TEXT FOR ANALYSIS section start

Jhove (Jstore/Havard Object Validation Environment) is a tool that provides functions to perform format-specific identification, validation and characterization of digital objects
Format identification is the process of determining the format to which a digital object conforms; in other words, it answers the question: “I have a digital object; what format is it?”
Format validation is the process of determining the level of compliance of a digital object to the specification for its purported format, e.g.: “I have an object purportedly of format F; is it?”
Format validation conformance is determined at two levels: well-formedness and validity.
- A digital object is well-formed if it meets the purely syntactic requirements for its format.
- An object is valid if it is well-formed and it meets additional semantic-level requirements.
For example, a TIFF object is well-formed if it starts with an 8 byte header followed by a sequence of Image File Directories (IFDs), each composed of a 2 byte entry count and a series of 8 byte tagged entries. The object is valid if it meets certain additional semantic-level rules, such as that an RGB file must have at least three sample values per pixel.
- Format characterization is the process of determining the format-specific significant properties of an object of a given format, e.g.: “I have an object of format F; what are its salient properties?”
The set of characteristics reported by JHOVE about a digital object is known as the object’s representation information, a concept introduced by the Open Archival Information System (OAIS) reference model [ISO/IEC 14721]. The standard representation information reported by JHOVE includes: file pathname or URI, last modification date, byte size, format, format version, MIME type, format profiles, and optionally, CRC32, MD5, and SHA-1 checksums [CRC32, MD5, SHA-1]. Additional media type-specific representation information is consistent with the NISO Z39.87 Data Dictionary for digital still images and the draft AES metadata standard for digital audio.

TEXT FOR ANALYSIS section end

STUDY QUESTIONS:
A – Answer these questions using the text on JHOVE.
(i) At what two levels is format validation conformance determined?
(ii) Which three checksums does JHOVE optionally report?
(iii) How many bytes long is the header that a well-formed TIFF object starts with?
B – Extract the passage of the text on JHOVE starting with "- A digital" and going on through "values per pixel.", copying it word for word.

THE DATA section start

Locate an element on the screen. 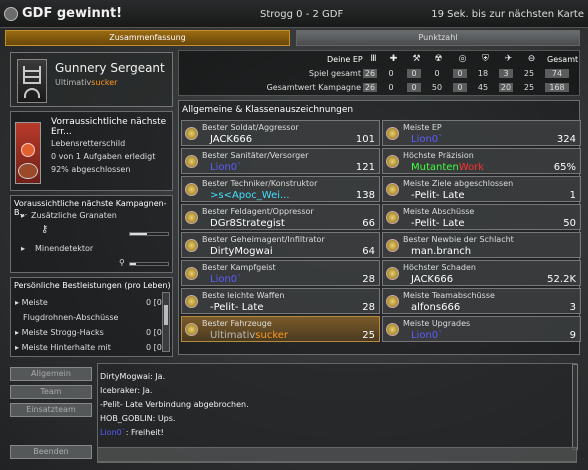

THE DATA section end

EXERCISE RESULTS:
A –
(i) Well-formedness and validity.
(ii) CRC32, MD5, and SHA-1.
(iii) 8 bytes.

B –
- A digital object is well-formed if it meets the purely syntactic requirements for its format.
- An object is valid if it is well-formed and it meets additional semantic-level requirements.
For example, a TIFF object is well-formed if it starts with an 8 byte header followed by a sequence of Image File Directories (IFDs), each composed of a 2 byte entry count and a series of 8 byte tagged entries. The object is valid if it meets certain additional semantic-level rules, such as that an RGB file must have at least three sample values per pixel.